A partir de agora, a licença-maternidade para as servidoras da Assembleia Legislativa de Mato Grosso do Sul (Alems) passa a ser desde a alta hospitalar do recém-nascido ou da mãe, o que ocorrer por último, podendo ser antecipada conforme prescrição médica.
A nova regra vale inclusive para as servidoras que adotarem ou obtiverem a guarda judicial para fins de adoção de crianças, garantindo a equiparação dos filhos biológicos aos adotados. Os 120 dias de licença serão concedidos independentemente da idade da criança.
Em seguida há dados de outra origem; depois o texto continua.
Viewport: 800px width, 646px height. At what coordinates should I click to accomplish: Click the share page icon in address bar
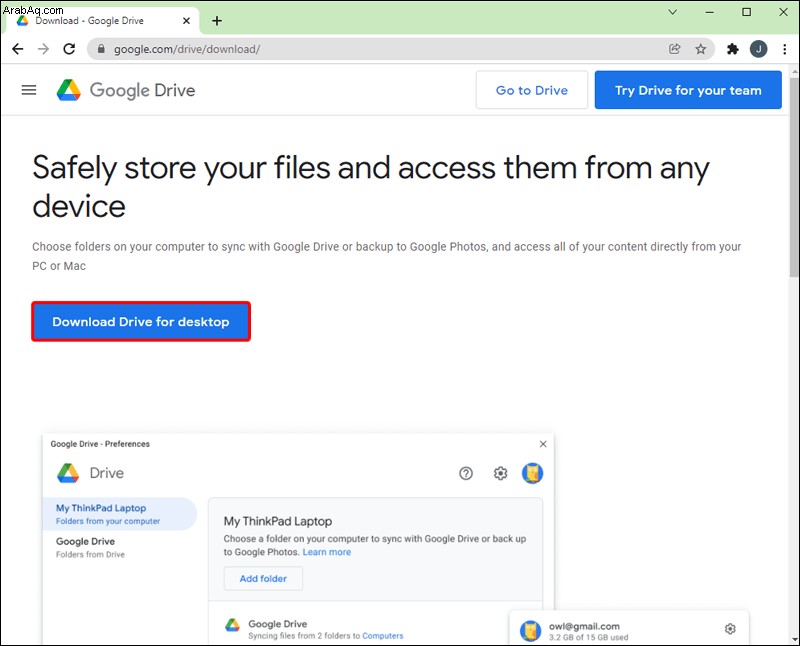pyautogui.click(x=674, y=49)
Essa mudança consta na Lei Estadual nº 6.045, de autoria da Mesa Diretora da Alems, que altera dispositivo do Estatuto dos Servidores do Poder Legislativo do Estado (Lei Estadual nº 4.091, de 2011) para beneficiar as servidoras gestantes, que foi promulgada nesta quinta-feira (20) pelo presidente da Casa de Leis, deputado estadual Gerson Claro (PP).
Sinalização positiva
Para Gerson Claro, a alteração é uma “sinalização positiva do empoderamento feminino”. “Pela norma vigente, a licença é de 60 dias caso a criança tenha até um ano de idade, um mês, se tiver entre um e 4 anos, e 15 dias, caso esteja na faixa etária de 4 a 8 anos. Essa mudança, na prática, garante a equiparação dos filhos biológicos aos adotados para efeito do direito da mãe aos 120 dias de licença-maternidade”, ressaltou.
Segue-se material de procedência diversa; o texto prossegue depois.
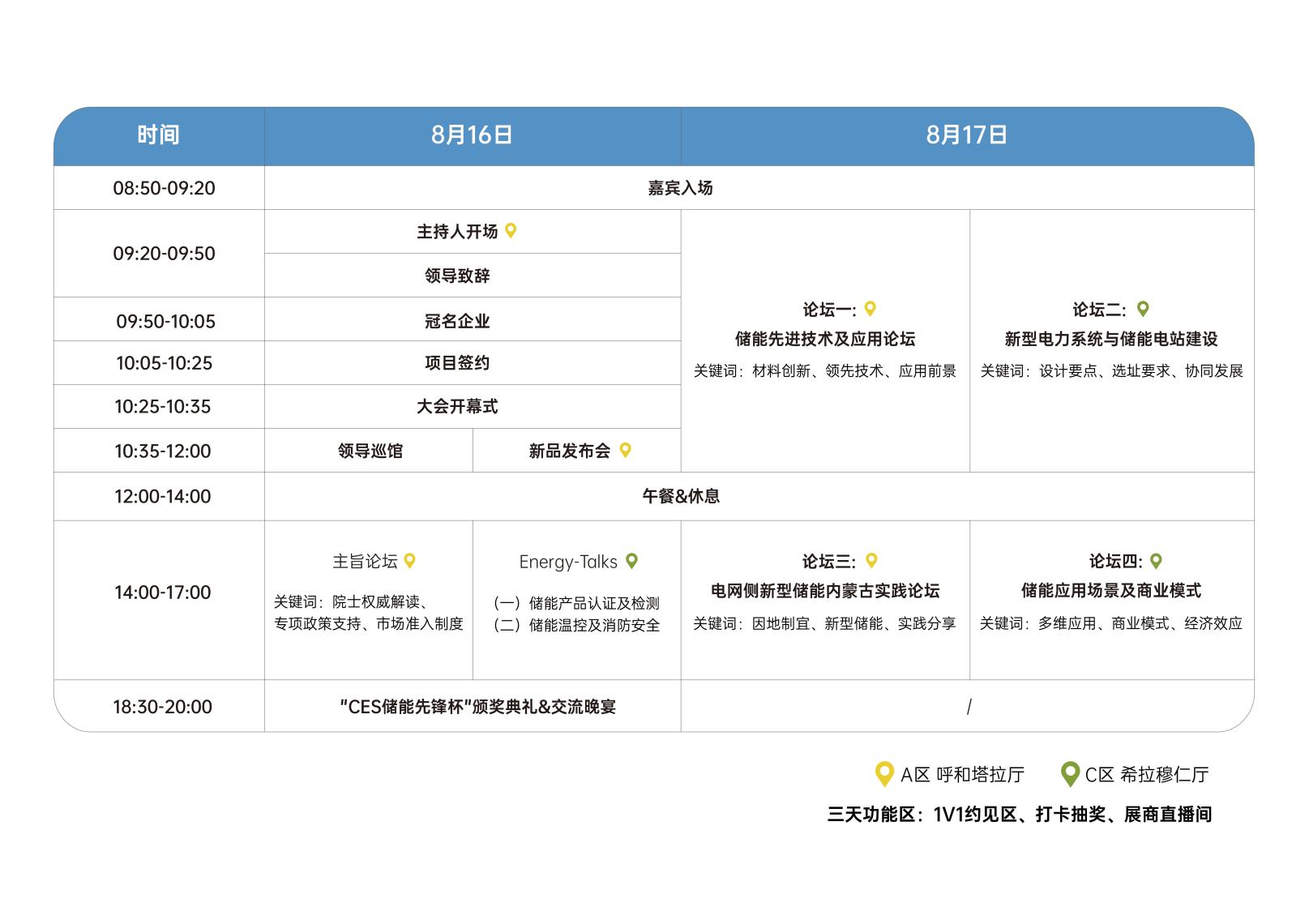
Task: Select the 8月16日 column header
Action: click(472, 135)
A nova lei promove a adequação da norma vigente para as servidoras do legislativo estadual à recente decisão do Supremo Tribunal Federal (STF), que garantiu à servidora gestante a aplicação deste novo critério de contagem da licença-maternidade.
O presidente da Assembleia Legislativa lembra que muitas vezes a criança nasce com problemas de saúde e só vai para casa após meses de internação, caso, por exemplo, dos prematuros. “A mesma situação pode acontecer com a mãe por conta de alguma intercorrência antes ou após o parto”, finalizou.